About this task:
Could you reproduce, exactly and alone, the lines running from the one with "Open the Ustawienia" to the end of the data below?

#### Extracted material ####

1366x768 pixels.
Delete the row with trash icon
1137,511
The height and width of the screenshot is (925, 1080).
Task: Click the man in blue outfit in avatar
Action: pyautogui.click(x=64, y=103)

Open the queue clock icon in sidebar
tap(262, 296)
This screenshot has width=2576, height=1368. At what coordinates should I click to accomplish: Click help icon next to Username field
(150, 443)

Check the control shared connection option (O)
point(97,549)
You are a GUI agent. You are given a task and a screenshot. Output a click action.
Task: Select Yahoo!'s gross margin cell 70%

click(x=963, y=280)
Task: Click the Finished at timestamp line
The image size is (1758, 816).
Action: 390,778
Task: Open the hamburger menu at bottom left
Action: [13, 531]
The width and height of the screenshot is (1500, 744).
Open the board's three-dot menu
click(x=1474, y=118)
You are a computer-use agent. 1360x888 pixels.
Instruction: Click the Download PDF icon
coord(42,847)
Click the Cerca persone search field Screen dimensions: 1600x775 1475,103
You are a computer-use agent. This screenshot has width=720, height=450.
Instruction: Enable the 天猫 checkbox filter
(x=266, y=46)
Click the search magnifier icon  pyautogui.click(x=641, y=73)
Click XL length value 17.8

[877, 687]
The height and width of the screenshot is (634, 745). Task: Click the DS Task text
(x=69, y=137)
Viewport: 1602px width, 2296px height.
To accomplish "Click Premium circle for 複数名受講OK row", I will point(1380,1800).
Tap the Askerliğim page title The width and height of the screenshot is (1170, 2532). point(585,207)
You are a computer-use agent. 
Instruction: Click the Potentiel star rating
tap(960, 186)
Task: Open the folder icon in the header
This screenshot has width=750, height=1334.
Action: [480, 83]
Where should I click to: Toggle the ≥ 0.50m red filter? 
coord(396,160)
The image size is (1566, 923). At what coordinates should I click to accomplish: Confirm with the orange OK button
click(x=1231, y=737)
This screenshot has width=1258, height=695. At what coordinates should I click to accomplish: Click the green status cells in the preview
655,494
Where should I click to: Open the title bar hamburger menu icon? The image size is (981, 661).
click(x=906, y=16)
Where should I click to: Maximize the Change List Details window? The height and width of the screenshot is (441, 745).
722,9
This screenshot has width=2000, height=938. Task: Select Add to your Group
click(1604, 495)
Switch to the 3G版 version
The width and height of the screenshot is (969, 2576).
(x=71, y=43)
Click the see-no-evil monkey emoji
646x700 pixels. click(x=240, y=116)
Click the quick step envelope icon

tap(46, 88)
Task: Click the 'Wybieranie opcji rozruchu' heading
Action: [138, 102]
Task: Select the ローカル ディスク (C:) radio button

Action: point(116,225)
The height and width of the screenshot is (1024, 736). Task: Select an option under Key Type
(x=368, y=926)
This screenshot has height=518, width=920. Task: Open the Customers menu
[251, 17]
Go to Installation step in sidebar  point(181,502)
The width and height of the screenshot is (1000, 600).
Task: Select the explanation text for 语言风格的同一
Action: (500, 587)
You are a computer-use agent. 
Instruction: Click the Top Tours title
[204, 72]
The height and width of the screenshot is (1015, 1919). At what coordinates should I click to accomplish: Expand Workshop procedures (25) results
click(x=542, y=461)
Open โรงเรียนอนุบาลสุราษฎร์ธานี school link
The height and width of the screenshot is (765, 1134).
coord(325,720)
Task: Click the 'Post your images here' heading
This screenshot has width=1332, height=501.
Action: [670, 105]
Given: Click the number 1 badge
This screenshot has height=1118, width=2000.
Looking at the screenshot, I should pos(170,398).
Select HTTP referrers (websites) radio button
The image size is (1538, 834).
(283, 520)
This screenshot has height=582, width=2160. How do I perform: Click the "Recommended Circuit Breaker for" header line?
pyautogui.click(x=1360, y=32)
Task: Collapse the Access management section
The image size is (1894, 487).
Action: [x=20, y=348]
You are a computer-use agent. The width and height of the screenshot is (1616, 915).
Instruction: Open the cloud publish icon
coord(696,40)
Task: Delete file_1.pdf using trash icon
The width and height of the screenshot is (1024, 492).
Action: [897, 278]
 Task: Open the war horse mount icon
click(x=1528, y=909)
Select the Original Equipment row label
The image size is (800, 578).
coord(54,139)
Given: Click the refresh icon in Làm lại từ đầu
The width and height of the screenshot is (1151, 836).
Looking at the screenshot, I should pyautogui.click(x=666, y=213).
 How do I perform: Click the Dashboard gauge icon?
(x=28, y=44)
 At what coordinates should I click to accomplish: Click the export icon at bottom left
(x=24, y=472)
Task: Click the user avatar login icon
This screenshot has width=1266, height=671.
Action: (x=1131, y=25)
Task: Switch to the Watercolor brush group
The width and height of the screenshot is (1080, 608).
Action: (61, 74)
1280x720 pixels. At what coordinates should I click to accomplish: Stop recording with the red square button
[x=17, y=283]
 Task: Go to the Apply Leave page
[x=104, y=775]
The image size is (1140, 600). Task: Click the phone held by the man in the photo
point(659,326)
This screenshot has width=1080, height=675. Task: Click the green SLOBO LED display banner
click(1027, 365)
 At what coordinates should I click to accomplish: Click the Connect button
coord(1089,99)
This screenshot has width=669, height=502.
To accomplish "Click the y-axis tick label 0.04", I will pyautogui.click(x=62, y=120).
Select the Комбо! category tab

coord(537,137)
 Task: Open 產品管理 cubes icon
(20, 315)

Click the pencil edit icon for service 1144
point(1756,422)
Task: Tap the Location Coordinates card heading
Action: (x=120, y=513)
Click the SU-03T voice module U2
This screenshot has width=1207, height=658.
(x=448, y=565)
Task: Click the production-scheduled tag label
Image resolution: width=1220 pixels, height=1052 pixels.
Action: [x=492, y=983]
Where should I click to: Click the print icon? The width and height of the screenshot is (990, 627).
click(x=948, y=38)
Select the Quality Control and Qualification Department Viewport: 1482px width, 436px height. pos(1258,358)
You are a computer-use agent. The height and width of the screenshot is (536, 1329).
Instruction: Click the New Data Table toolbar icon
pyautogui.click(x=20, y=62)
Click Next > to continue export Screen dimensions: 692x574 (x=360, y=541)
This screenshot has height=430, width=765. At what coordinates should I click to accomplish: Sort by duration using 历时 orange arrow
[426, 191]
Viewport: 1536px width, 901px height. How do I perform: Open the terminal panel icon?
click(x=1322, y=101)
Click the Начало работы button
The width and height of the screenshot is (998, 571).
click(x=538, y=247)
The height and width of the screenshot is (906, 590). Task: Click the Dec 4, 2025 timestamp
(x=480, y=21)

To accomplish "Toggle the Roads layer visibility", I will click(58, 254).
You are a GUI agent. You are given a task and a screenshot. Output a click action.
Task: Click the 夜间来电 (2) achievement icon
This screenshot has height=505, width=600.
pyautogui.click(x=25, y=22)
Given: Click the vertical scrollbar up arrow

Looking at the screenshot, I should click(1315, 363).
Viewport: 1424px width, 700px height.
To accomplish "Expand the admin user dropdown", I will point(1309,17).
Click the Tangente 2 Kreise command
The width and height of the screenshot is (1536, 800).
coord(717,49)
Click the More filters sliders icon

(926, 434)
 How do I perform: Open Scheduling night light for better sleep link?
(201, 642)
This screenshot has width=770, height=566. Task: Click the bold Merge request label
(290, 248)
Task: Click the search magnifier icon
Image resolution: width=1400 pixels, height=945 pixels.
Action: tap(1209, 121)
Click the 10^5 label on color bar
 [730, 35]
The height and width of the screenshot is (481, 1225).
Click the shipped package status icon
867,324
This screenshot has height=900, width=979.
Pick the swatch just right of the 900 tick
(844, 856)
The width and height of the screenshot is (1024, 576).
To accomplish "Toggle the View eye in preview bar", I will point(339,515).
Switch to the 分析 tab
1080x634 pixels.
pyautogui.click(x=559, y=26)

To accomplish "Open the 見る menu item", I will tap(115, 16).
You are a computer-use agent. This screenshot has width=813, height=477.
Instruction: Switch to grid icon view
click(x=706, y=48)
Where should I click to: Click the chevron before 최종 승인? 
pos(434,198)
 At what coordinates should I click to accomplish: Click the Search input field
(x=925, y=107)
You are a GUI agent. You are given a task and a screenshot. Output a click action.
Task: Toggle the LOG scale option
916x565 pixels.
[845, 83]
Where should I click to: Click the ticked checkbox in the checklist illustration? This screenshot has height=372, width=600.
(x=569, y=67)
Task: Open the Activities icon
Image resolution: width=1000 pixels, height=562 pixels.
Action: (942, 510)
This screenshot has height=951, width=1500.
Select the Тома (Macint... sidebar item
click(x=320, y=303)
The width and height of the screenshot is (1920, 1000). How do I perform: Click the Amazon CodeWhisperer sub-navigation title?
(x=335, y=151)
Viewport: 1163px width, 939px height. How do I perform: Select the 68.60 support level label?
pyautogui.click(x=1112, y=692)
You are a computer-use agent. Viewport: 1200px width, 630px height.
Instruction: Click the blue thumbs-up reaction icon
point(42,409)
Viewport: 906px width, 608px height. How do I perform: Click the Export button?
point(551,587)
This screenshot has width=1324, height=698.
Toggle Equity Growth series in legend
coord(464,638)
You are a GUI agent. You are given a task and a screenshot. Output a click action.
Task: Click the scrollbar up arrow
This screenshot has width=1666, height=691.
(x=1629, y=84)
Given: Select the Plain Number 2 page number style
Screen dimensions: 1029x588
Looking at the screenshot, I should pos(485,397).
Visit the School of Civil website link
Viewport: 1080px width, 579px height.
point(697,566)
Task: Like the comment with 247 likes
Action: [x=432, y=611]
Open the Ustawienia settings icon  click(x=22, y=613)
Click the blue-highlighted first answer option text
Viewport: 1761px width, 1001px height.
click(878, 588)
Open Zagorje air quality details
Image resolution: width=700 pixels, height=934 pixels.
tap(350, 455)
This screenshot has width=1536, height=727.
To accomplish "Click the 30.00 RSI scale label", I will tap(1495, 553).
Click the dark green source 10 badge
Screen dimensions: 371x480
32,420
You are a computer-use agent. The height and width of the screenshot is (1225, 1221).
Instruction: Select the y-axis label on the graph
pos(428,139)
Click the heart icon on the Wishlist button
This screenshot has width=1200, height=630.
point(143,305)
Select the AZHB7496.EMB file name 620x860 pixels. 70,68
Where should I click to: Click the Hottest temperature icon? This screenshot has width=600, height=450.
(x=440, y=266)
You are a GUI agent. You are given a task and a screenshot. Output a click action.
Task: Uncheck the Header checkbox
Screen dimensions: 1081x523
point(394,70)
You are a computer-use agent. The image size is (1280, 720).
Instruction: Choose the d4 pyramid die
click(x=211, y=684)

####

Task answer:
Open the Ustawienia settings icon  click(x=22, y=613)
Click the blue-highlighted first answer option text
Viewport: 1761px width, 1001px height.
click(878, 588)
Open Zagorje air quality details
Image resolution: width=700 pixels, height=934 pixels.
tap(350, 455)
This screenshot has width=1536, height=727.
To accomplish "Click the 30.00 RSI scale label", I will tap(1495, 553).
Click the dark green source 10 badge
Screen dimensions: 371x480
32,420
You are a computer-use agent. The height and width of the screenshot is (1225, 1221).
Instruction: Select the y-axis label on the graph
pos(428,139)
Click the heart icon on the Wishlist button
This screenshot has width=1200, height=630.
point(143,305)
Select the AZHB7496.EMB file name 620x860 pixels. 70,68
Where should I click to: Click the Hottest temperature icon? This screenshot has width=600, height=450.
(x=440, y=266)
You are a GUI agent. You are given a task and a screenshot. Output a click action.
Task: Uncheck the Header checkbox
Screen dimensions: 1081x523
point(394,70)
You are a computer-use agent. The image size is (1280, 720).
Instruction: Choose the d4 pyramid die
click(x=211, y=684)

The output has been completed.